Start of Data for this exercise

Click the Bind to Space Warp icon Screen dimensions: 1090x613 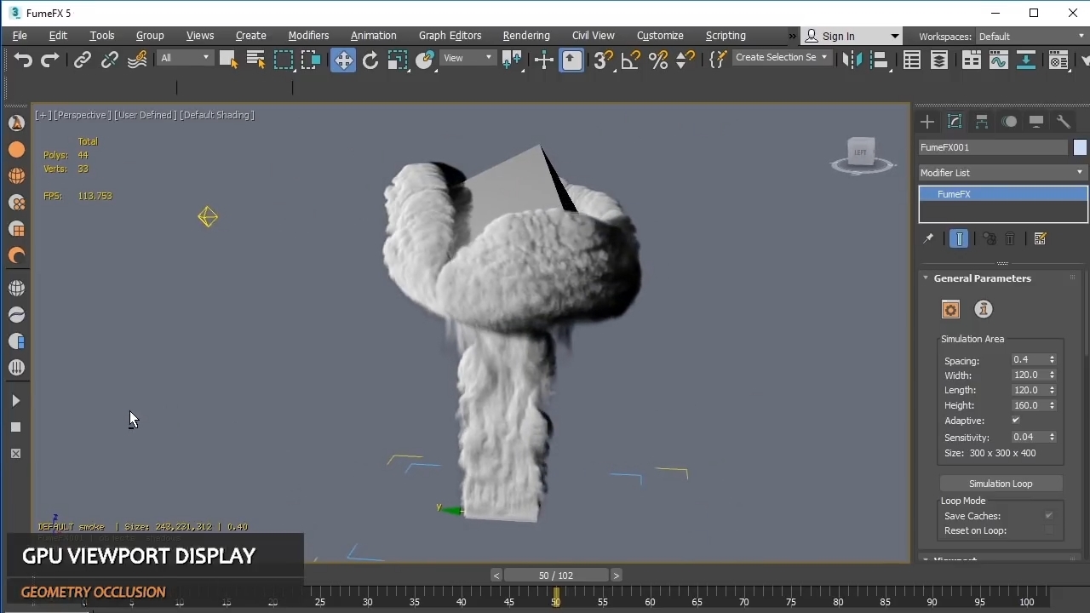point(137,60)
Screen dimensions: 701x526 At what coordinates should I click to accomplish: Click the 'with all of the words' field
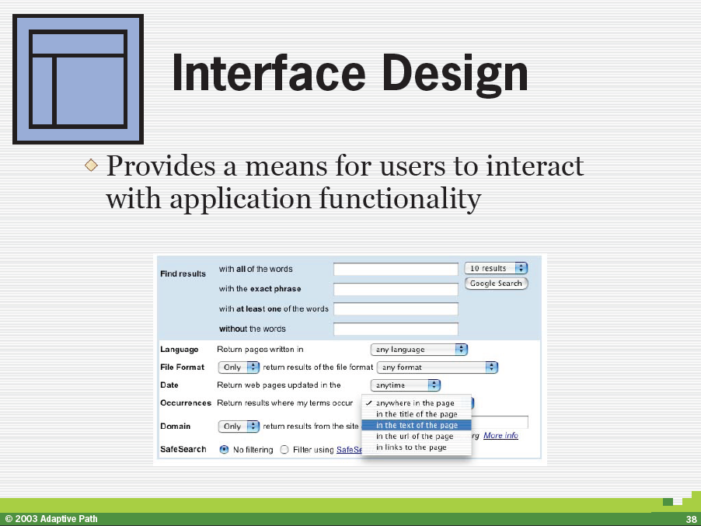(396, 270)
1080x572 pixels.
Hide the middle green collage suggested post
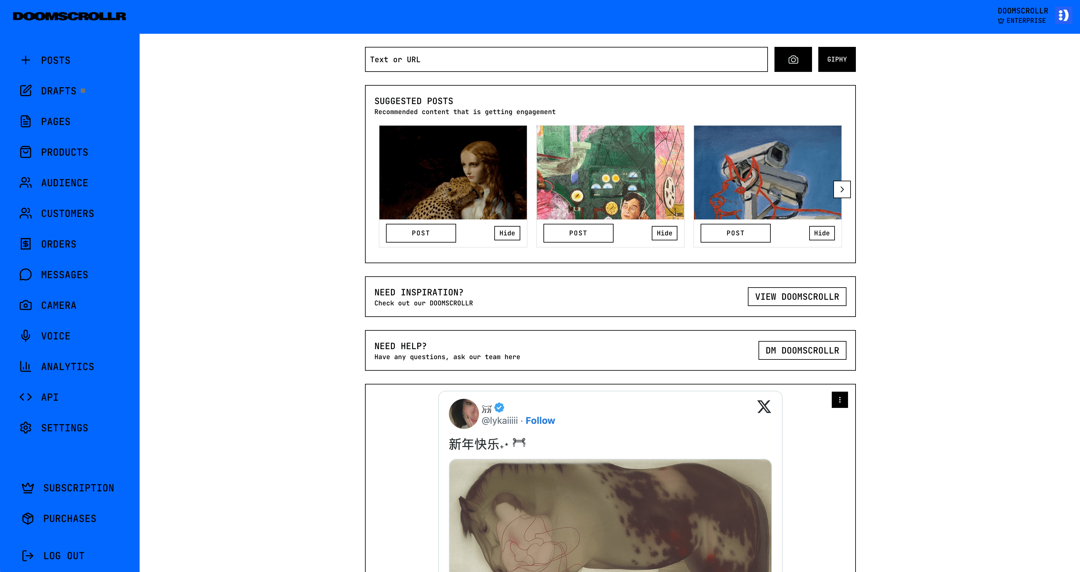pos(664,233)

End of Data for this exercise

Starting at the line containing "1080x572 pixels." and ending at the last line of the rows, rewrite those lines as a Markdown table with the columns Number and Line. Skip blank lines and leave the pictures out.

_Final result_.
| Number | Line |
|---|---|
| 1 | 1080x572 pixels. |
| 2 | Hide the middle green collage suggested post |
| 3 | pos(664,233) |